> [Your goal]:
Please write out the full listing beneath this line exactly, skipping its images.

> [Information given]:

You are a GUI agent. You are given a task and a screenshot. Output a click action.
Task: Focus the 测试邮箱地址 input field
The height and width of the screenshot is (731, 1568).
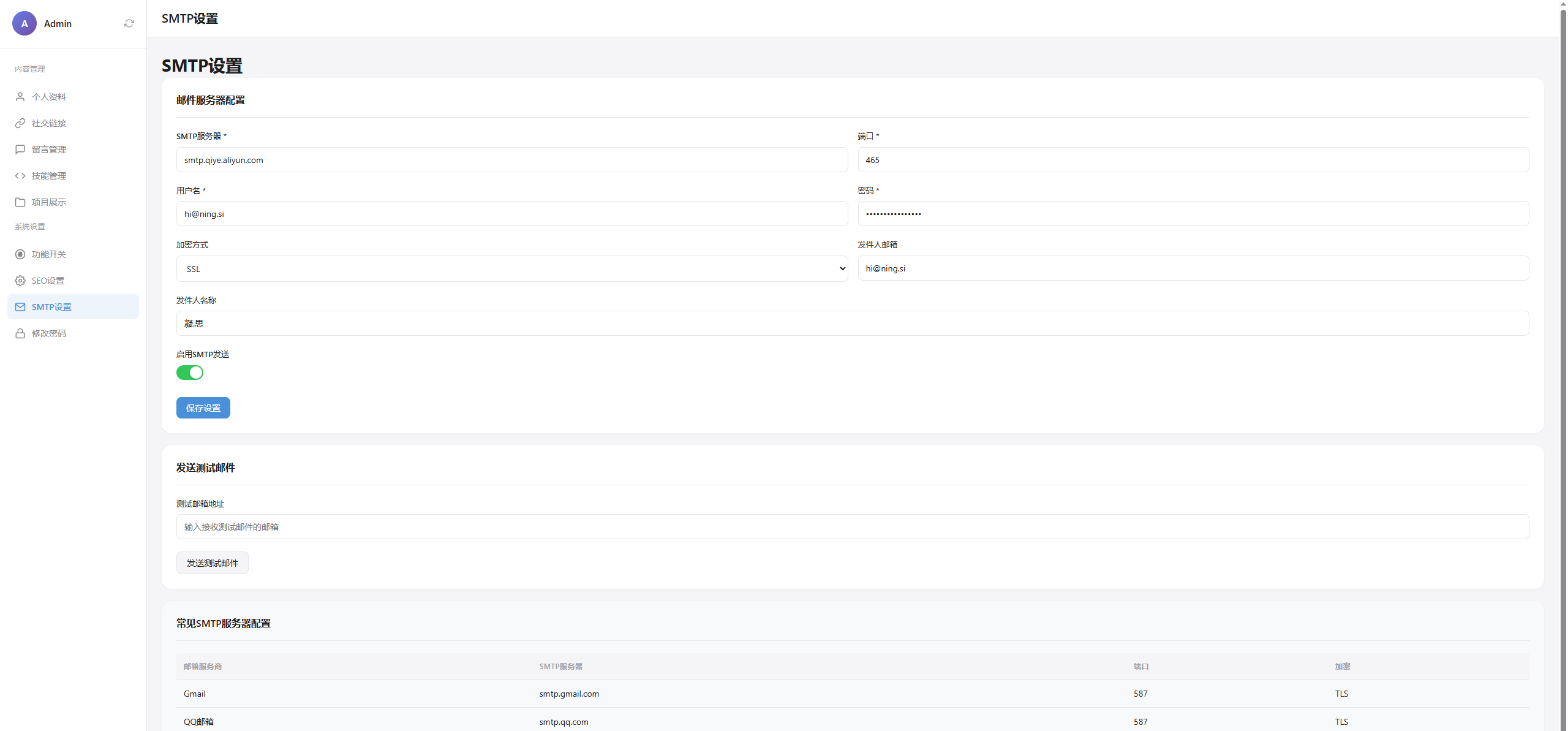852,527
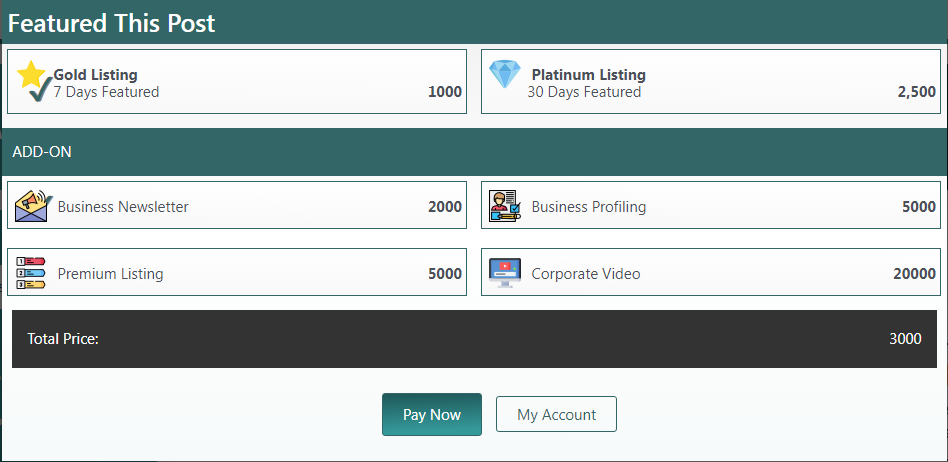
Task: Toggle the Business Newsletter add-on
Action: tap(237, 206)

> [Exercise answer]:
You are a GUI agent. You are given a task and a screenshot. Output a click action.
Task: Focus the 测试邮箱地址 input field
The height and width of the screenshot is (731, 1568).
852,527
Task: Toggle the Business Newsletter add-on
Action: tap(237, 206)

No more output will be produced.